The thing about travelling is that I am a very bad traveller in general. I am constantly under the impression that I would have forgotten something, misplaced something, done something wrong, something or the other. Packing ruins me, I am constantly anxious about it, constantly anxious if I have forgotten something on the way. I am checking my pockets (or whatever pockets women’s pants generally have, which are sad excuses for pockets) if I have everything I brought, or if my phone is properly inside and not just hanging outside for anyone passing by to just pluck out. It is a nightmare for myself and this generally keeps me off travelling unless I am going by a mode of transport like our own car (I would love for a time to come when I can say “my own car”), where even if `i forget something, chances would be that it would be inside the car and I can easily retrieve it.
This all started especially after one extremely saddening event when I was pretty young, around 4 or 5 years old. I have always generally been very protective and careful with my belongings, I get attached to these things very easily and I find it very difficult to part with my belongings. Ths meant that all my toys, every single item I had (including my clothes, caps, rubber bands, etc) were kept in as neat a condition as four-year-old me could manage. This strong attachment also made me find it very difficult to cope with the loss of any of my possessions. If it was stolen, it would be painful. But what would be more painful was losing a possession out of my own carelessness or forgetfulness. That would make me beat myself up over for days, I would sometimes dream about it also. This happened when I lost my earphones back in March, this year.
But yes, back to this story. We had been travelling by train, during the night, in the AC 3 tier coach. The AC 3 tier coach is a wonderfully comfortable coach to travel during a nighttime journey. You get warmed pillows, sheets and a heavy comforter, the berths are wider and you have these nice pockets to the side of the berth where you can keep your stuff in. Those pockets, those were the cause for my distress that time. The AC 3 tier coach was always in quite a precarious position, the AC would sometimes be too cold and sometimes it would be non-existent. This was after all not a very major inconvenience for me because I was quite comfortable in my carefully laid out sheets and the temperature was maintained quite nicely.
That day I had on a beautiful white and red cap, a sweater cap that came as a pair with a sweater I wore. That night I removed my cap and carefully stowed it away on that pocket by the side of my berth. I had gotten a top side berth, which generally has wider berths than usual and moreover, it was fun to climb up on it. And one could sit on it comfortably without their head banging against the roof or the bottom of the berth on top. It was all in all quite a wonderful experience and as per usual, my father meticulously laid out the sheets, the comforter, the pillow and when I got settled in, made sure I was nicely covered and my cap was nicely in place.
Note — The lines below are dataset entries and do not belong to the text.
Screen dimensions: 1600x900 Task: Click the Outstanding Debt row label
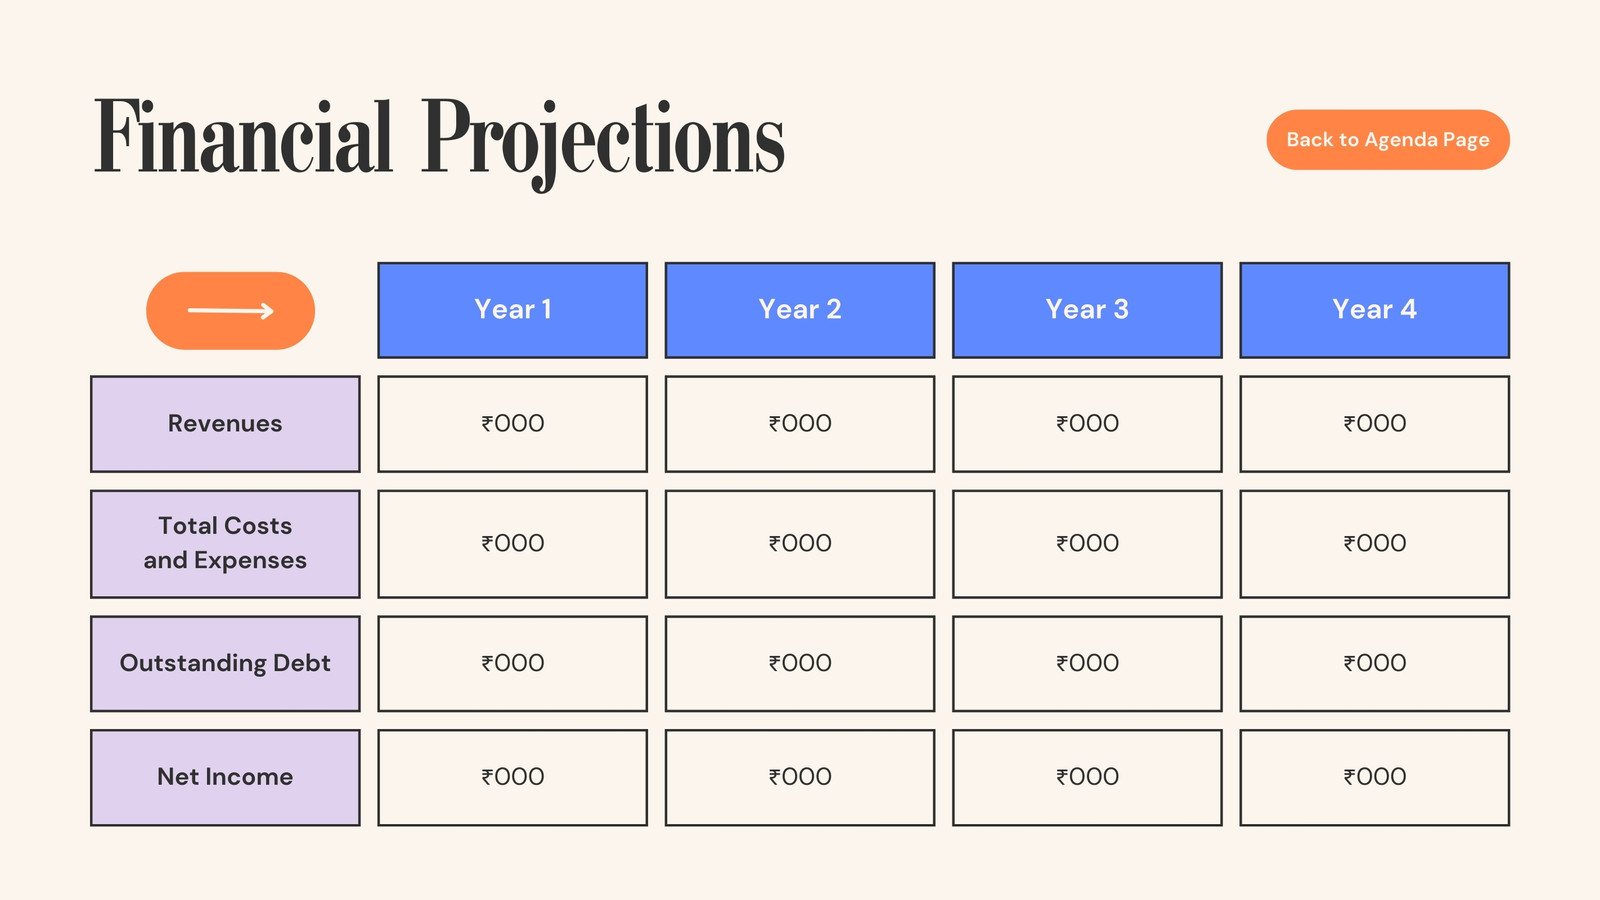click(x=225, y=664)
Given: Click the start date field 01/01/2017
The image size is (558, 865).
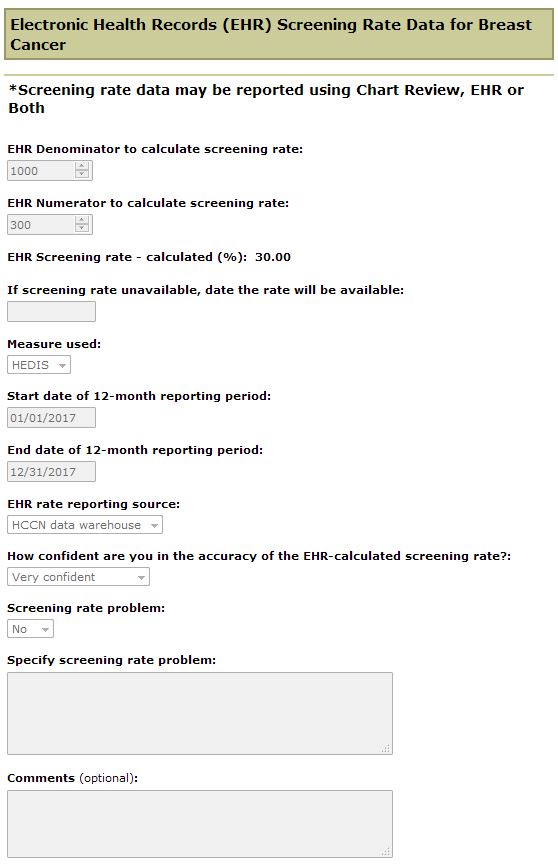Looking at the screenshot, I should point(51,418).
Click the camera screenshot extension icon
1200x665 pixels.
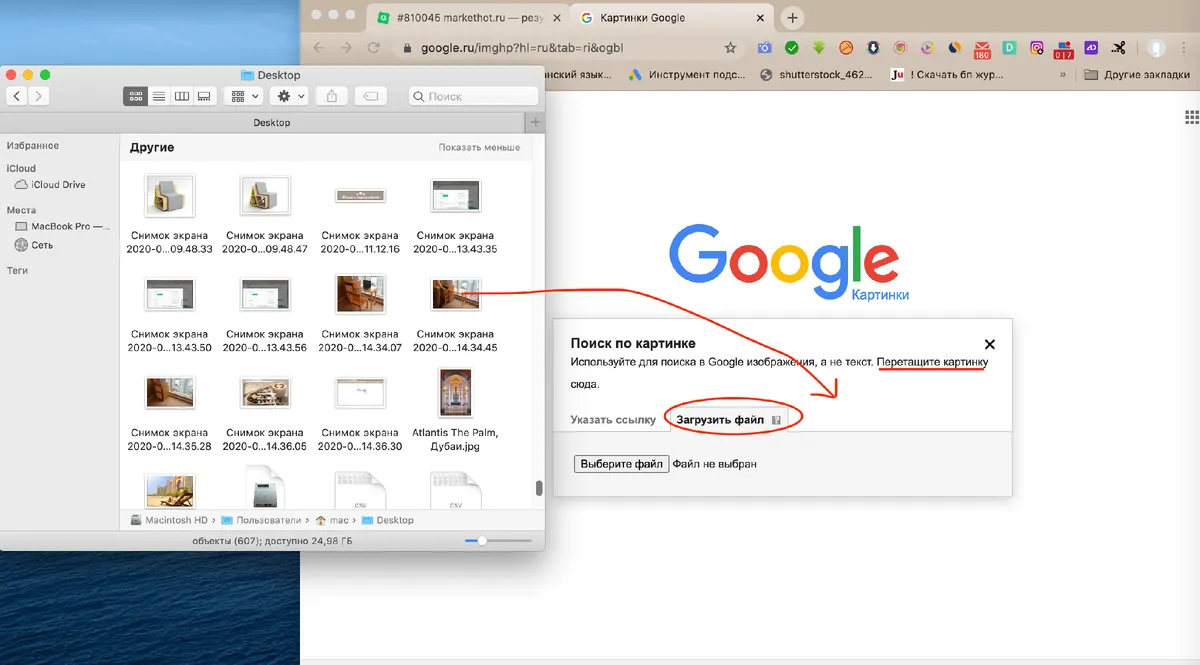764,47
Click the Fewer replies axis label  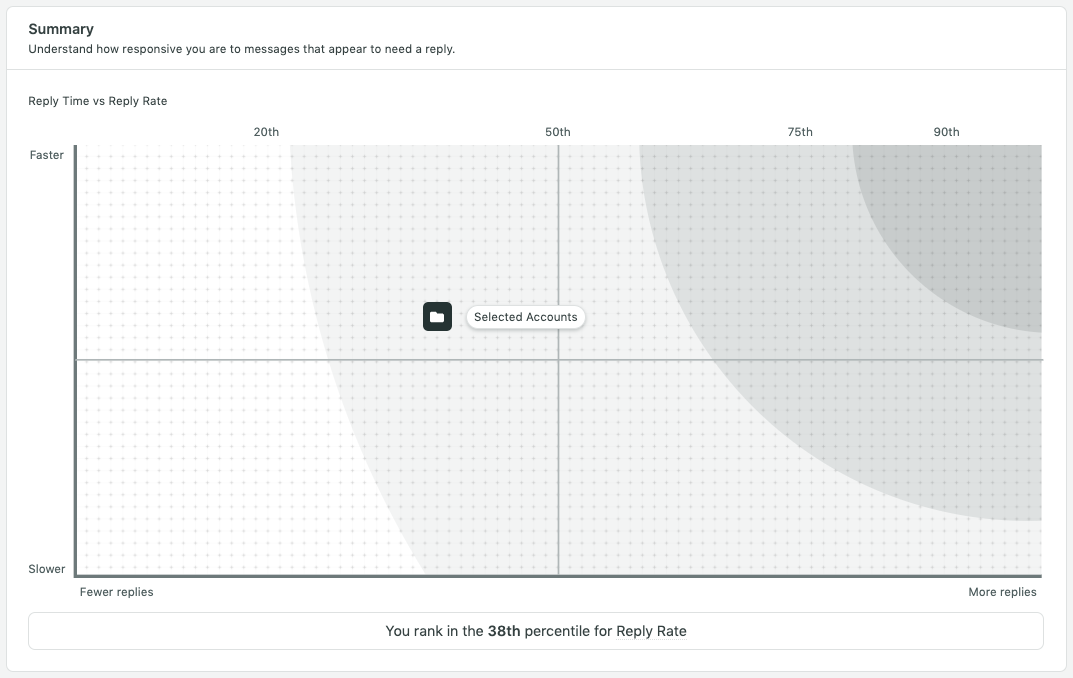[x=116, y=592]
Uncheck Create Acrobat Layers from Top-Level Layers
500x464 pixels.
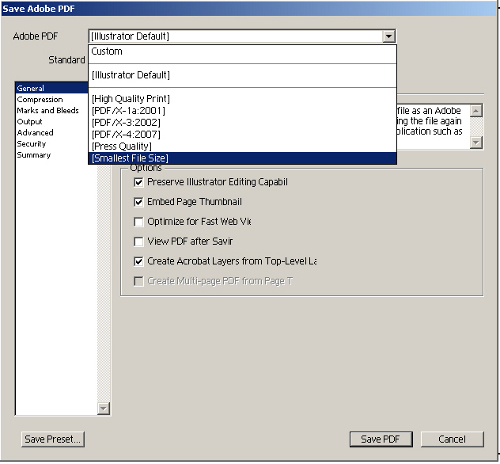click(138, 261)
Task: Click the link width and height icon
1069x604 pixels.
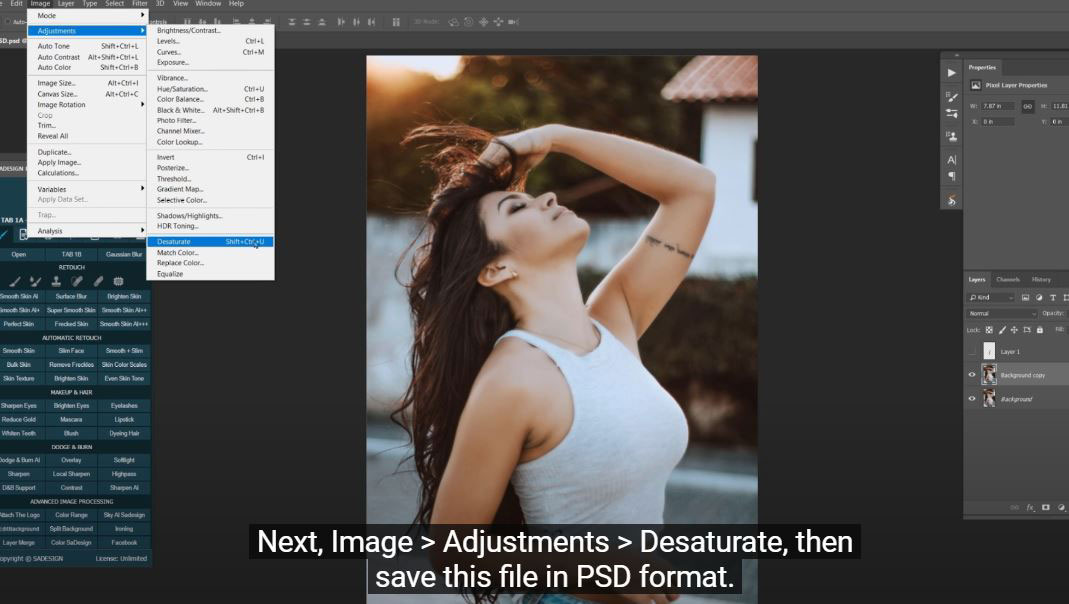Action: (1027, 106)
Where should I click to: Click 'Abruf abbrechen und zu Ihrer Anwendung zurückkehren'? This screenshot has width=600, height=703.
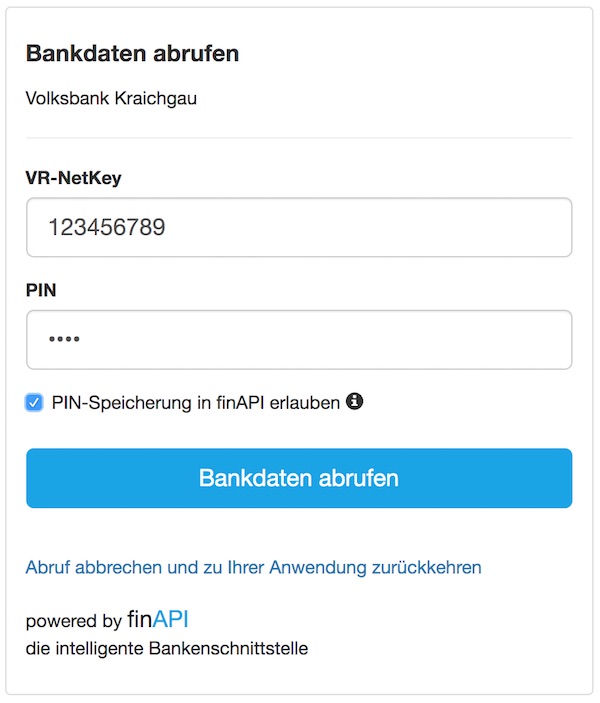(253, 567)
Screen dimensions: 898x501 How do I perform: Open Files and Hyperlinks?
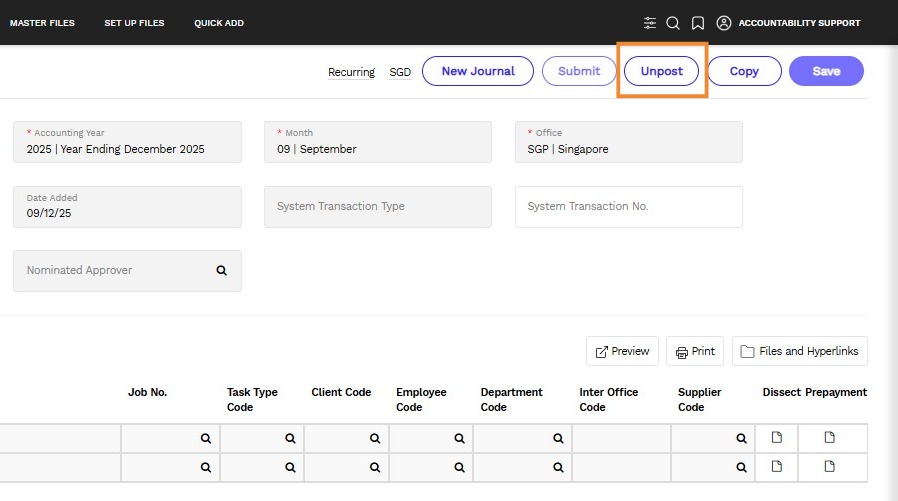click(x=799, y=351)
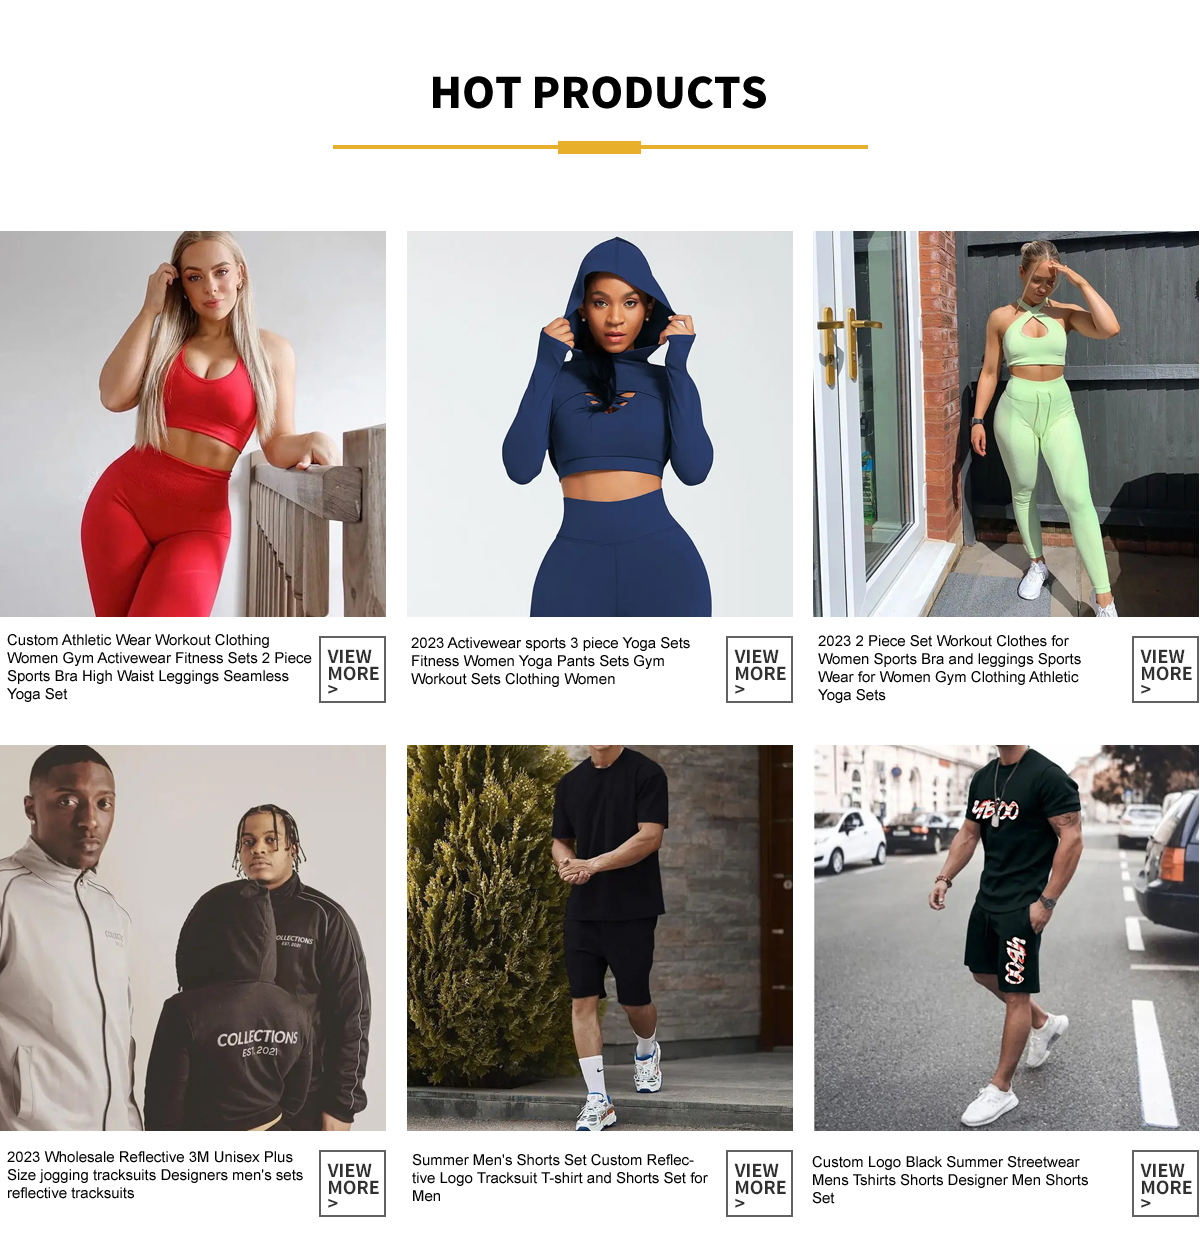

Because it was an AC coach, there was no fear of thieves and the AC was also working quite wonderfully that night.
All was fine, morning came, I woke up, finished my morning ablutions, the train arrived at our station and we all got down and made our merry way home. When we reached home and started unpacking our bags, to get laundry done and to put away all the food we had brought, my mother asked me about the cap. I felt like someone dropped a huge sack on top of me, the realisation that I had missed my cap on the train hit me hard. I could not get off that feeling, my beautiful cap, the one I had so carefully stowed away in that pocket, I had merrily forgotten it. I was guilt-ridden for a few days, I even would dream of finding that cap on a side bag, or that my mother would just look at me, smile and tell me that she had found it and had fooled me. But no, the cap was well and truly lost as well as my casual attitude about travelling. I have always been quite maniacal about travelling ever since. Now, since we are travelling once again tomorrow, I am much more worried. Hopefully, the trip will be a good one, right?
And that’s my memory for the day.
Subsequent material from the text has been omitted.